=== SOURCE TEXT ===
Alexander Anyaegbunam better known by his stage name Rejjie Snow, is an Irish rapper and songwriter from Drumcondra, Dublin.

Early life
RejjieSnow was born Alexander Anyaegbunam in Dublin, Ireland, to a Nigerian father and an Irish-Jamaican mother. Dublin is his hometown. He attended Belvedere College SJ. Later in 2011, he relocated to the United States and began attending school at Montverde Academy in Florida to play soccer on an athletic scholarship. After graduating high school in 2012, he attended Savannah College of Art and Design in Savannah, Georgia on an athletic scholarship to study film and design. After a semester, he dropped out and moved back to Ireland and focused on his music career. As of May 2021, Snow has a daughter.

Career
Snow released his debut EP, Rejovich, in June 2013. It immediately topped the iTunes Hip-Hop chart, ahead of releases from Kanye West and J. Cole. Its track, "1992", went on to surpass one million YouTube views, along with the previously released "Lost in Empathy". In June 2015, Snow released his official debut single with the Cam O’bi-produced "All Around the World". The video, featuring Lily-Rose Depp, was played 500,000 times in its first week. In December 2015, Snow released his follow-up "Blakkst Skn", produced by Kaytranada.

Records
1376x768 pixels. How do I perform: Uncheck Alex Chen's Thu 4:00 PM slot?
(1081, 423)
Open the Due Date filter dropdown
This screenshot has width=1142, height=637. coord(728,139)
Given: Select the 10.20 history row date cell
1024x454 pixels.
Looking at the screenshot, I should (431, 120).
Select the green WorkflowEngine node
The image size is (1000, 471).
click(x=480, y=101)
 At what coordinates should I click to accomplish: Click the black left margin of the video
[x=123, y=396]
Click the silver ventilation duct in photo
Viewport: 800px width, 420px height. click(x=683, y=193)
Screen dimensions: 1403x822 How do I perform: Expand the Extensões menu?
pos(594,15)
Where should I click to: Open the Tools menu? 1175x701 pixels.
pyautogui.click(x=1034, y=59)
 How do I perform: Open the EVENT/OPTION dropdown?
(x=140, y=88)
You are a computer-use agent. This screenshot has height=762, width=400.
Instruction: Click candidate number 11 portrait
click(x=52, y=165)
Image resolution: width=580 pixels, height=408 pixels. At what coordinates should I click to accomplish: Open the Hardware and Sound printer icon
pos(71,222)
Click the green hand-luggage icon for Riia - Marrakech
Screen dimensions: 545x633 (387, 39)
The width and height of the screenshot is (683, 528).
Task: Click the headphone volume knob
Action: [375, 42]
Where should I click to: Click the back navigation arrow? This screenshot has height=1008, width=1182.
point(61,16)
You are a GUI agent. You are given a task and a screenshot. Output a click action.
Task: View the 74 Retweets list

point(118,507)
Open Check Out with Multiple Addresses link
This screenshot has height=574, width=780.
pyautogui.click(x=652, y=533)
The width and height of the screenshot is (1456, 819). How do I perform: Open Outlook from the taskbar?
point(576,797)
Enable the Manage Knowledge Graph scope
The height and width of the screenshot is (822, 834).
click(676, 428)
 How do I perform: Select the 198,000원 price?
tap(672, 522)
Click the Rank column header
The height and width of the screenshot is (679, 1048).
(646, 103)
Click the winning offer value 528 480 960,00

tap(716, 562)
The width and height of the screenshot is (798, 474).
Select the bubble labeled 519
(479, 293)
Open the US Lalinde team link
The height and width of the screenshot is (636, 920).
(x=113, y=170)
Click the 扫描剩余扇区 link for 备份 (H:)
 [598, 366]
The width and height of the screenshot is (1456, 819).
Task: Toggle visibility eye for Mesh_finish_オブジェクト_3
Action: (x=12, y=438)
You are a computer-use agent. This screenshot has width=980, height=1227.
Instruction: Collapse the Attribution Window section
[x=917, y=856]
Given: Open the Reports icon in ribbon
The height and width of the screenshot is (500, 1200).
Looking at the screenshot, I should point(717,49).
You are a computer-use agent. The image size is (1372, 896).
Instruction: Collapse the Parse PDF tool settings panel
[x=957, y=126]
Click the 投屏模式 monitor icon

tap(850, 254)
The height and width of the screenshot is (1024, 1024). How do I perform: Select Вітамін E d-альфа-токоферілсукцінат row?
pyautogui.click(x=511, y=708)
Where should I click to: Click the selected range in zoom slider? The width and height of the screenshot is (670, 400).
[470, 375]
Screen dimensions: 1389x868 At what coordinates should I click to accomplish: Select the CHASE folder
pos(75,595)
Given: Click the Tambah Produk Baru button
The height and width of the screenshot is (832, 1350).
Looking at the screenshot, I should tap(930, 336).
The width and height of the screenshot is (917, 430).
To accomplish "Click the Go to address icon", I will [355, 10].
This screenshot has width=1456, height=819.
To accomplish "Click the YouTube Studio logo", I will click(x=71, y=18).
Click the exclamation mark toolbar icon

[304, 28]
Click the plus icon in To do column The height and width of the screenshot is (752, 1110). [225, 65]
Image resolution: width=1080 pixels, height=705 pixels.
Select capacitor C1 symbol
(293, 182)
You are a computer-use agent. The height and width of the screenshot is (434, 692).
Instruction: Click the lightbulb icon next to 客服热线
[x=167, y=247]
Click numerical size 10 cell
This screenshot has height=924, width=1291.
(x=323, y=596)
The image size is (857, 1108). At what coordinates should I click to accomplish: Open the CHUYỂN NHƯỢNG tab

=== STATED GOAL ===
Extract word for word the passage of the text on Rejjie Snow that starts at the words "Alexander Anyaegbunam better" and ends after the words "has a daughter.". The entries stand apart from the text on Rejjie Snow.

=== REPLY TO THE EXERCISE ===
Alexander Anyaegbunam better known by his stage name Rejjie Snow, is an Irish rapper and songwriter from Drumcondra, Dublin.

Early life
RejjieSnow was born Alexander Anyaegbunam in Dublin, Ireland, to a Nigerian father and an Irish-Jamaican mother. Dublin is his hometown. He attended Belvedere College SJ. Later in 2011, he relocated to the United States and began attending school at Montverde Academy in Florida to play soccer on an athletic scholarship. After graduating high school in 2012, he attended Savannah College of Art and Design in Savannah, Georgia on an athletic scholarship to study film and design. After a semester, he dropped out and moved back to Ireland and focused on his music career. As of May 2021, Snow has a daughter.